Una “carta de amor” que se vuelve cine: así honra Iris Esmeralda Martínez a su abuela

Iris Esmeralda Martínez encontró en el cine una forma de acercarse a alguien que no pudo conocer: su abuela. Su primer documental, Francisca, ká di neki (Francisca, te quiero), nace como una “carta de amor” y se convierte en un homenaje profundo a su historia familiar y a la cultura hñätho.

La directora, egresada del Centro de Capacitación Cinematográfica, ha trabajado principalmente como cinefotógrafa. Sin embargo, este proyecto marca un giro personal: ahora decide contar su propia historia.

Su abuela, originaria de Rincón de Guadalupe, en Amanalco, falleció joven, alrededor de los 45 años. Esa ausencia despertó en la realizadora una inquietud: saber cómo vivió, quién fue y por qué su legado no llegó completo a las nuevas generaciones.

Iris Esmeralda Martínez y la recuperación de una identidad

El documental no solo busca reconstruir una historia familiar, también recuperar una cultura que, en muchos casos, fue silenciada.

La lengua hñätho, variante del otomí, dejó de transmitirse en su familia debido a la discriminación que enfrentaron generaciones pasadas. Aunque conservan algunas palabras, el idioma no se habla.

Ante esto, Iris Esmeralda Martínez decidió incorporar ese aprendizaje en su obra. Su intención es que el documental tenga elementos bilingües, integrando lo poco que ha podido aprender de esta lengua, que hoy cuenta con pocos hablantes.

Una despedida íntima que trasciende la pantalla

La narrativa del documental parte de una idea sencilla pero poderosa: una niña que quiere conocer a su abuela.

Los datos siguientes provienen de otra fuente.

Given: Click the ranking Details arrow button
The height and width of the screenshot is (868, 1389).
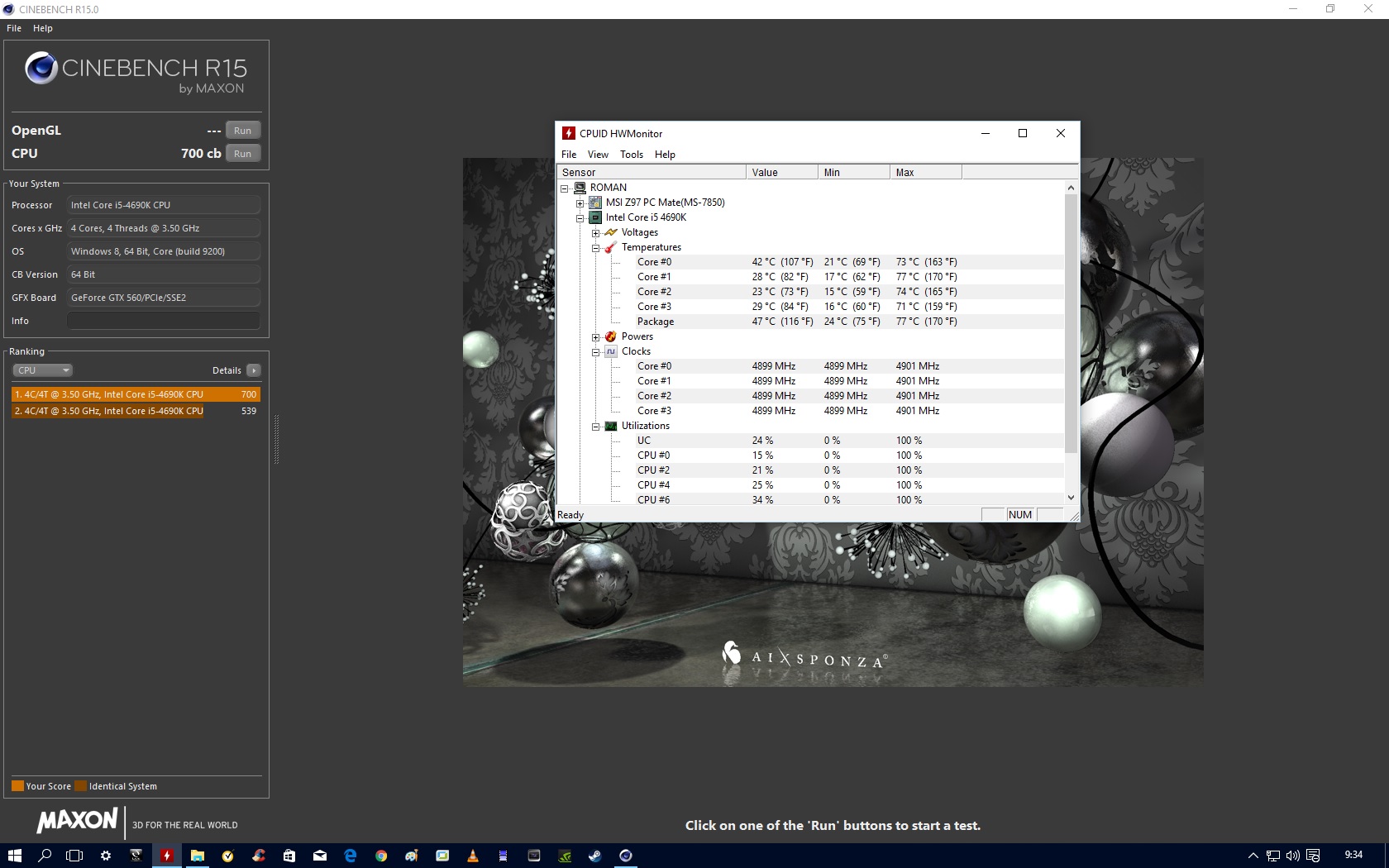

A partir de ahí, la directora explora recuerdos familiares, testimonios de su comunidad y relatos de cronistas locales.

La filmación comenzará en Rincón de Guadalupe y tendrá una duración estimada de entre 15 y 20 minutos.

Por primera vez, Iris dejará la cámara para colocarse frente a ella junto a su familia.

Más que un documental, este proyecto es un acto emocional. La directora describe que, en ocasiones, siente que le habla a su abuela a través del viento, la tierra o la lluvia.

Seleccionado por el Imcine, este trabajo representa no solo un debut, sino una declaración: contar historias también puede ser una forma de sanar, recordar y resistir.

Con información de La Jornada.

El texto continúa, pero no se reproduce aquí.